Molecular Integration in Adenosine Heteroreceptor Complexes Through Allosteric and De-Phosphorylation (STEP) Mechanisms and its Role in Brain Disease

Dysfunction of adenosine heteroreceptor complexes can contribute to mental disorder development (Borroto-Escuela et al., 2018a; Beggiato et al., 2021; Merighi et al., 2021). Furthermore, a molecular basis for learning and memory was proposed to be formed through reorganization of available adenosine homo- and heteroreceptor complexes as to structural functions and/or by resetting the multiple allosteric receptor-receptor interactions in these complexes. Based on this evidence, this Opinion article is focused on the underlying relevance of adenosine heteroreceptor complexes in the brain and their integrative mechanisms at the molecular level, involving allosteric receptor-receptor interactions and dephosphorylation mechanisms through Striatal-Enriched Protein Tyrosine Phosphatase (STEP) (Franco et al., 2020b; Yasuda, 2020; Borroto-Escuela et al., 2021a; Barresi et al., 2021; Borroto-Escuela et al., 2021b; Beggiato et al., 2021; Domenici et al., 2021). This enzyme is a tyrosine phosphatase specific to the brain and its substrate is represented by a vast network of synaptic and extra synaptic proteins (Lombroso et al., 1993; Won et al., 2019).

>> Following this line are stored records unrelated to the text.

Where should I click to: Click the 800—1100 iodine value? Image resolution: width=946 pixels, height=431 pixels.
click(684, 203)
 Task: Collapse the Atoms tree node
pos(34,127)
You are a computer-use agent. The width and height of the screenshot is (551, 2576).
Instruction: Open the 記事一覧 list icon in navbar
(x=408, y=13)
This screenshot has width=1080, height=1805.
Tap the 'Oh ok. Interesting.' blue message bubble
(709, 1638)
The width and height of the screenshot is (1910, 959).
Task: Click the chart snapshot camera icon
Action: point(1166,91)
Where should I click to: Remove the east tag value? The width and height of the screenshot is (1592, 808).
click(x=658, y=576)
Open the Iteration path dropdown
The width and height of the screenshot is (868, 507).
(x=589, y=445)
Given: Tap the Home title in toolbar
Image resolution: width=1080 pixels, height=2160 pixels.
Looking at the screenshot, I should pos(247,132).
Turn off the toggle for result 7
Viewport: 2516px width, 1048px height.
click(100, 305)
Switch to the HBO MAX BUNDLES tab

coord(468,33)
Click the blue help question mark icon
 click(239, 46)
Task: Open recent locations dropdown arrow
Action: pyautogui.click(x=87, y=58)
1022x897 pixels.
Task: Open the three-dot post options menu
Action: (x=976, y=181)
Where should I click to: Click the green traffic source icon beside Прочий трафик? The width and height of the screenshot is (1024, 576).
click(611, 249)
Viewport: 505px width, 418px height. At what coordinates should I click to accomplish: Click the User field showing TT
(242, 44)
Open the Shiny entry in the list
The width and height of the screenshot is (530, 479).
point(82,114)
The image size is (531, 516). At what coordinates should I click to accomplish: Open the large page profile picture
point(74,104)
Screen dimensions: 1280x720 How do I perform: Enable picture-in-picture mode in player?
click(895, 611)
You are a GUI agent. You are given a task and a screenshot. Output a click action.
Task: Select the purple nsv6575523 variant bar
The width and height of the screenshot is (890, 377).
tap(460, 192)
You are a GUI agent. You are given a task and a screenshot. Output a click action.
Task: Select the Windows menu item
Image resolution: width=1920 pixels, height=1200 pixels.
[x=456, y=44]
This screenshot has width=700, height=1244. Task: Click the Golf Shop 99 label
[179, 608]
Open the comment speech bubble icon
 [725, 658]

Several splice variants exist, namely STEP61, STEP46, STEP38, and STEP20. However, only STEP46 is enriched in the striatum and STEP61 shows a widespread distribution with high densities e.g., in cerebral cortex and hippocampus (Won and Roche, 2021). STEP has several functions through it dephosphorylation, via its enzymatic activity, of synaptic and extra synaptic proteins including kinases and glutamate receptors like NMDARs and AMPARs producing synaptic downregulation (Zhang et al., 2008; Won et al., 2019; Won and Roche, 2021). STEP dysfunction may therefore lead to disturbances in synaptic plasticity necessary for cognition. How STEP and adenosine A2A heteroreceptor complexes can modulate between each other and have a role in molecular integration of adenosine signal in the brain, is the focus of this opinion article.